Problems to solve:
A – Answer these questions about the passage on Masonic rings:
(i) For how long does the passage say the chain has linked members?
(ii) For what reason might a lodge have given the ring, according to the passage?
(iii) What item belonging to a police officer relative does the passage use for comparison?
B – Return the portion of the passage on Masonic rings between "If this relative" and "not: a Freemason!", inclusive, copied word for word.

Document section:
⁂
The question never arises from Masons: they're entitled to wear that emblem and having a ring with a connection to someone who had 'traveled' as a Mason before is just one more link in an indissoluble chain linking members for over three centuries. For the non-Mason, though, it's a different matter.

Minimizing the feelings, real or imagined, that one has for a deceased relative is not our intent. We would, however, encourage you to consider for a moment just exactly what made HIS ring important to HIM!

How did he get it? Was it a present from his wife? Perhaps it was given to him by his lodge for exceptional service. Maybe he bought it himself after a lengthy period of saving. Rarely is this background known and thus it's importance (and, dare we suggest, a great portion of his affection for it) has already been lost.

Regardless of how he came by it, we do know that it was a singularly important possession. It reminded him of the ceremonies through which he had passed, the promises he had made before his Maker and before his lodge, and it served as a constant reminder to strive to be better each and every day. Does it mean all this to you? It did to him!

If this relative was a police officer, for example, would you wear his badge on your shirt? Not likely. Why? Because - to begin - there are laws which prohibit a person from 'pretending' to be a police officer. There are no such laws governing the wearing of Masonic regalia but why would you feel the need to pretend to be something you're not: a Freemason!
⁂
Dataset extract:
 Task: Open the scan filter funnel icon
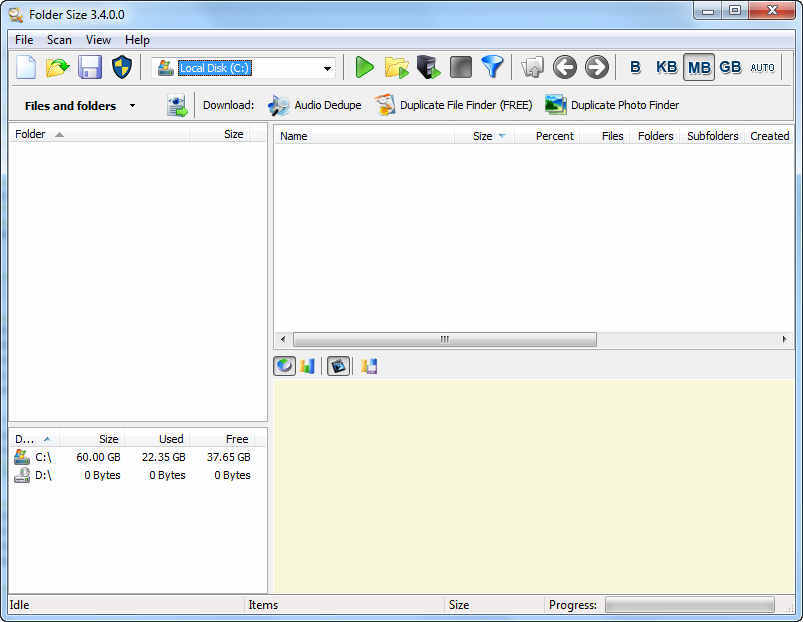click(x=491, y=67)
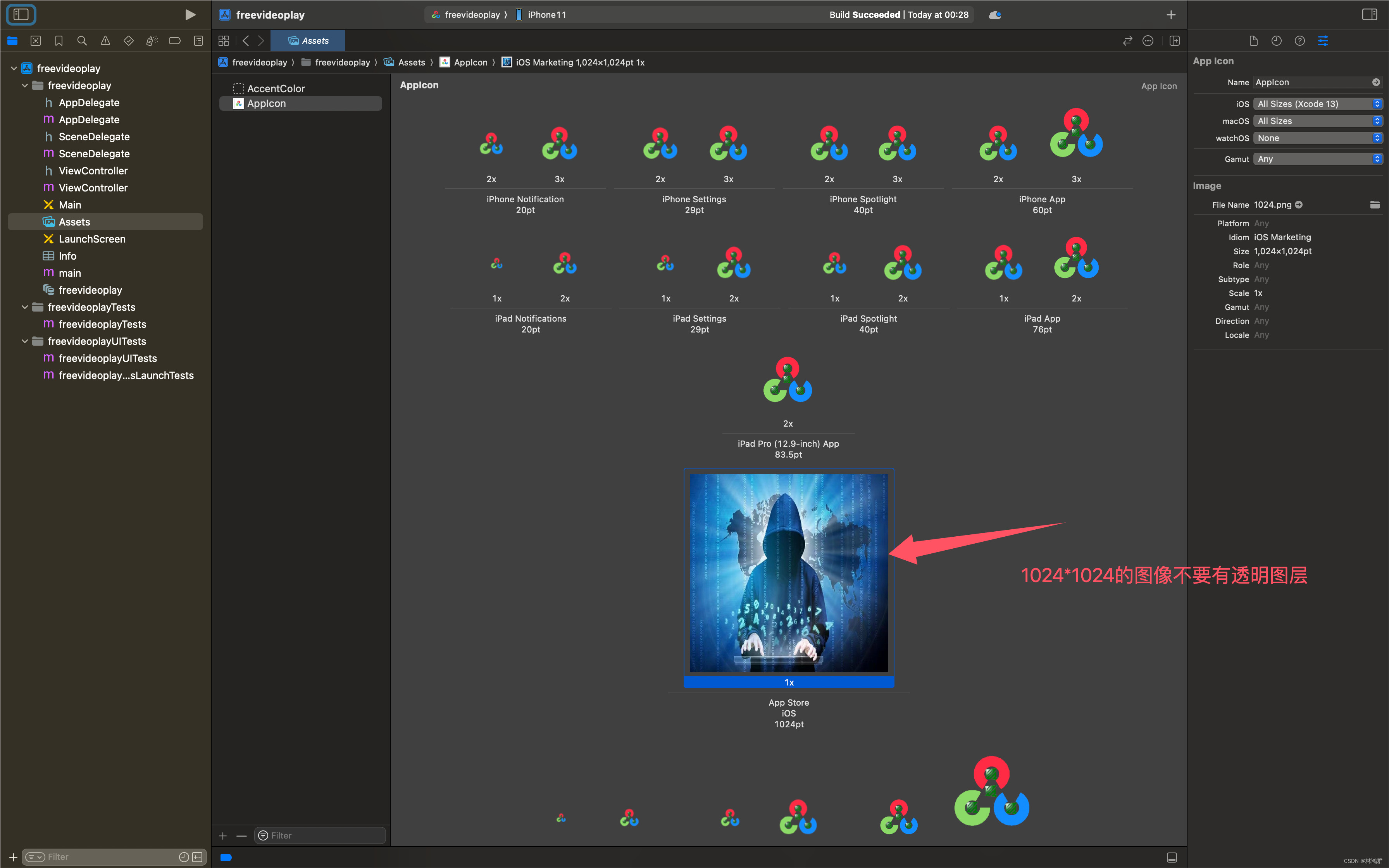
⁂
Full answers:
A –
(i) Over three centuries
(ii) Exceptional service
(iii) His badge

B –
If this relative was a police officer, for example, would you wear his badge on your shirt? Not likely. Why? Because - to begin - there are laws which prohibit a person from 'pretending' to be a police officer. There are no such laws governing the wearing of Masonic regalia but why would you feel the need to pretend to be something you're not: a Freemason!